L'erreur dans la plupart de méthode très utilisée dans l'epigenetics peut entraîner des résultats fallacieux

Une erreur dans une des méthodes les plus très utilisées dans l'epigenetics, Immersion-seq, peut entraîner les résultats fallacieux, chercheurs à l'université de Linköping, Suède, ont montré. Ceci peut avoir la signification principale dans le domaine de recherches, où des « grandes caractéristiques » et les méthodes avancées d'analyse de l'ADN sont employées pour étudier des immenses quantités de caractéristiques épigénétiques. L'erreur peut être rectifiée dans les caractéristiques Immersion-seq précédemment rassemblées, qui peuvent mener aux découvertes neuves à partir des études précédentes d'epigenetics humain. Les résultats ont été publiés dans les méthodes de nature de tourillon.
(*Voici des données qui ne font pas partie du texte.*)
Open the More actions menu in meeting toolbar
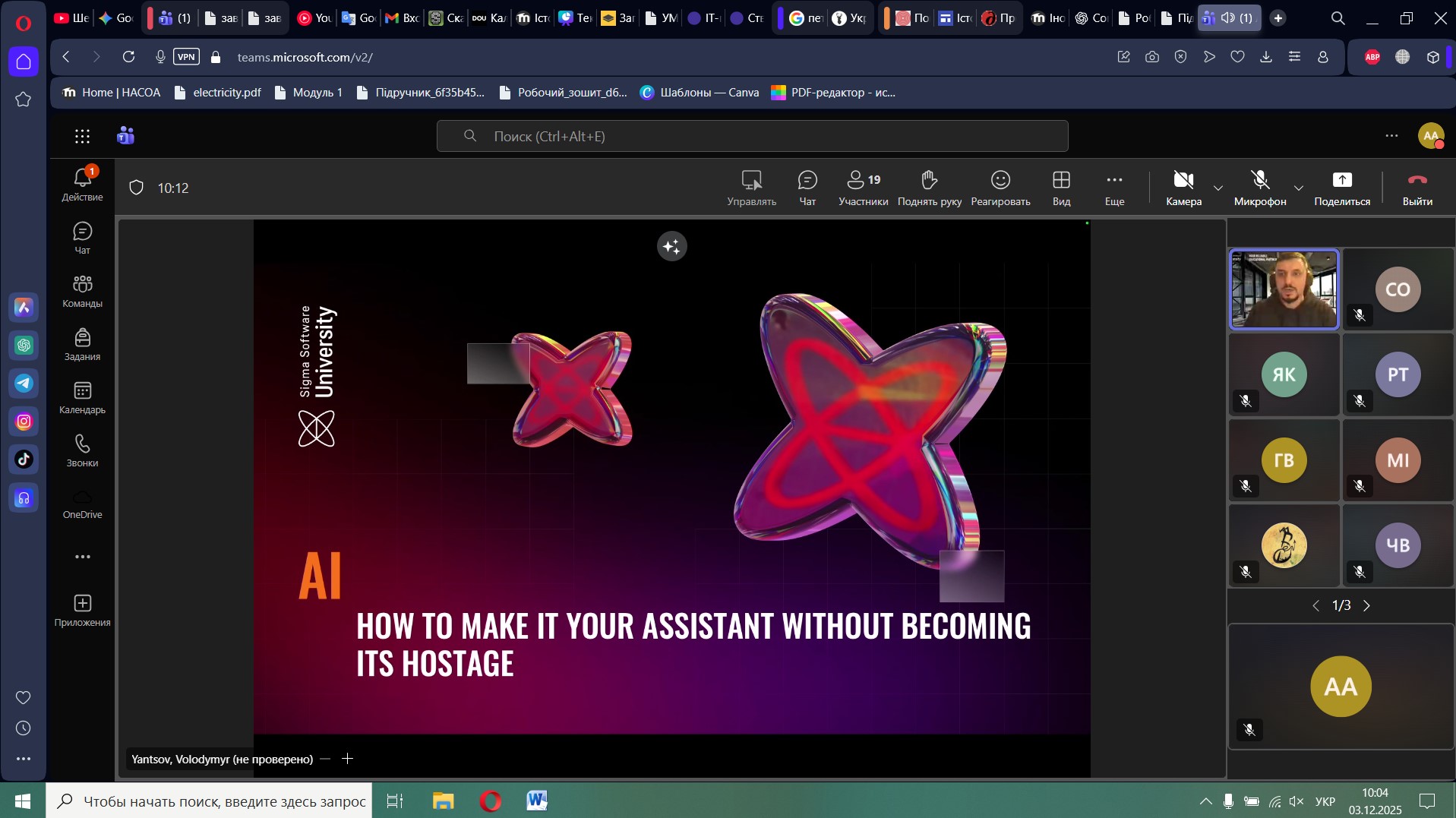Viewport: 1456px width, 818px height. [x=1113, y=187]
En principe, chaque cellule dans notre fuselage a la même séquence d'ADN. Cependant, les différents types de cellules emploient les groupes de gènes très différents. Ceci signifie que des signes complémentaires sont exigés de régler quels gènes sont employés dans chaque type individuel de cellules. Un type d'un tel signe se compose des groupes chimiques directement fixés à la séquence d'ADN. Ces modifications chimiques de la séquence d'ADN font partie de ce qui est couramment appelé « l'indicatif épigénétique ». Le règlement épigénétique des gènes joue un rôle majeur dans le développement humain normal mais est également associé à beaucoup de maladies, telles que le cancer.

Les chercheurs à l'université de Linköping ont maintenant découvert une faiblesse dans une le plus souvent des méthodes utilisées dans la recherche épigénétique, ordonnancement d'immunoprécipitation d'ADN (Immersion-seq). Mise simplement, cette méthode est basée sur sélectionner les parties de l'ADN qui transportent un signe épigénétique particulier. Pour ceci, les chercheurs emploient les anticorps variés qui identifient une constitution chimique et un grippage spécifiques à lui. Les anticorps sont par la suite triés et les séquences de l'ADN au lequel elles ont lié sont déterminées. Le groupe de Nestor a remarqué que certains repères épigénétiques se sont toujours produits dans le même lieu, même dans l'ADN qui ne devrait pas contenir ces repères épigénétiques du tout.

« Notre découverte met en valeur l'importance de la validation expérimentale en employant des technologies de haut-débit dans la recherche. Sans tel expérimental rigueur, les erreurs dominantes peuvent se cacher dans la vue ordinaire, dissimulée par leur « régularité » en travers des études » dit Colm Nestor, professeur adjoint au service de clinique et médecine expérimentale et principal enquêteur de l'étude.

En analysant le groupe de plus de 125 Nestor existants d'ensembles de données a indiqué que les séquences d'ADN couramment trouvées Immersion-seq qui n'ont eu aucun repère épigénétique. Ces faux positifs constituent 50-90% des régions trouvées d'ADN, et l'importance de l'effet diffère entre différents ensembles de données. « Maintenant que nous savons cette erreur, il est extrêmement simple de la soustraire loin. La rectification pour ces erreurs permettra à des découvertes nouvelles d'être effectuées à partir de la richesse des caractéristiques d'epigenetics déjà dans le domaine public » dit Colm Nestor.

Les chercheurs précisent que l'immense majorité de résultats des études précédentes sont correcte.

« Nous devrions continuer à employer ces méthodes mais correct pour ces erreurs à l'aide du plan d'expérience approprié » dit Colm Nestor.